Gamino, 25, said he didn’t need to be the center of attention on a picture-perfect graduation day. His soulmate has earned the right to share it.

“For about five years now, I’ve been waiting to finally become a Chicago Police officer and she’s been behind me this whole entire road and helping me through my downfalls and everything,” Gamino said.

“So I figured today would be a special day for me as well [as] for her because she helped me achieve this goal that I’ve been dreaming of since I was a kid.”

Asked whether Thomas is concerned about the dangers that await him on Chicago streets, Gamino said, “I don’t think so.I think she knows that I’m prepared and that I’m ready.”

Thomas, a 24-year-old manager at Target, took a few minutes to collect herself after Gamino popped the question and Emanuel said, “Mazel tov.”

She might have been the only one at Tuesday’s graduation ceremony who wasn’t in on Gamino’s little secret.

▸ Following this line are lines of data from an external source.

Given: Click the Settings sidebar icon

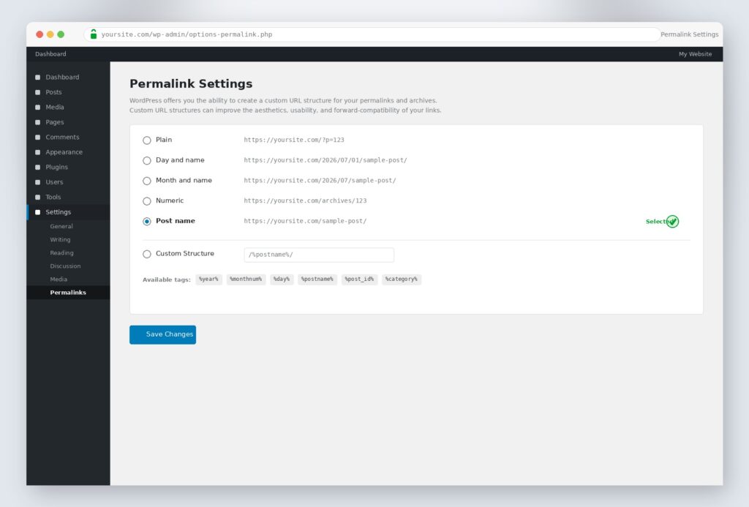Looking at the screenshot, I should [38, 212].
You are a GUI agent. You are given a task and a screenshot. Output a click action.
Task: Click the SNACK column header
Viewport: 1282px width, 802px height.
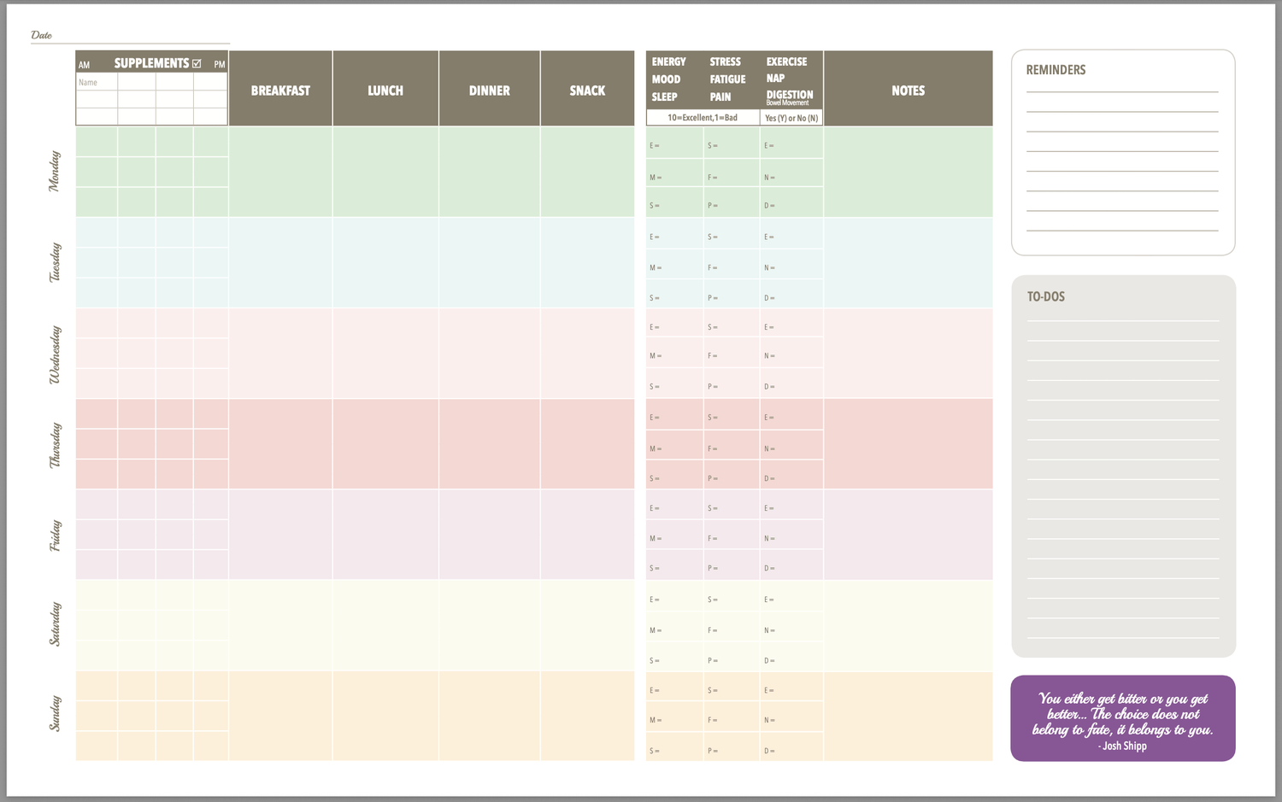(587, 90)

“Completely surprised. I was like — what is going on right now? I’m just taking a picture and this is what happened. This was like, huge. I’m speechless. I’m blown away. I’m the only one who didn’t know. They’re really good secret holders. I can’t believe the mayor was in on it,” Thomas said.

“I was rushing him. I’m like, ‘Come on. Let’s take a picture. This is your day. I know it’s your day, but you’re moving super slow. Take a picture.’ Then all the sudden, things get turned around and I’m like, `What is going on right now?’”

Gamino and Thomas met as students at Illinois State University. They’ve been together for four years.

“I knew it was coming, but I didn’t know when. … It’s gorgeous. It couldn’t have been a better day,” she said of Tuesday’s proposal.

Thomas was asked whether she approaches her role as the wife of a Chicago Police officer with fear or pride or both.

“It’s a little bit of both. But I know I have the support of all of these people behind me. So I know that I’m going to be OK. I’m excited for our future,” she said.

Thomas said danger “comes with the job, but I’m a praying person. So I’m gonna pray and have my family behind me. We’re gonna be OK.”

Believe it or not, Gamino said having Emanuel as a witness to Tuesday’s postcard-perfect proposal was a bonus. It was not part of the plan.

“It just so happened that it worked out. He was there, and he heard what we were doing today. So I figured might as well just have him in there too. It was just a spur-of-the-moment thing,” Gamino said.

During the graduation ceremony that preceded the proposal, Emanuel called Tuesday’s class of 150 one of Chicago’s largest in recent memory. It brings to 1,500 the number of new officers hired since the mayor took office — not to bolster police manpower, but to keep pace with attrition.

The class includes 18 second-generation Chicago Police officers, three third-generation officers and 25 military veterans.

“After 34 years of policing, I would gladly switch places with any one of you to do this all over again,” Police Superintendent Garry McCarthy told the graduates.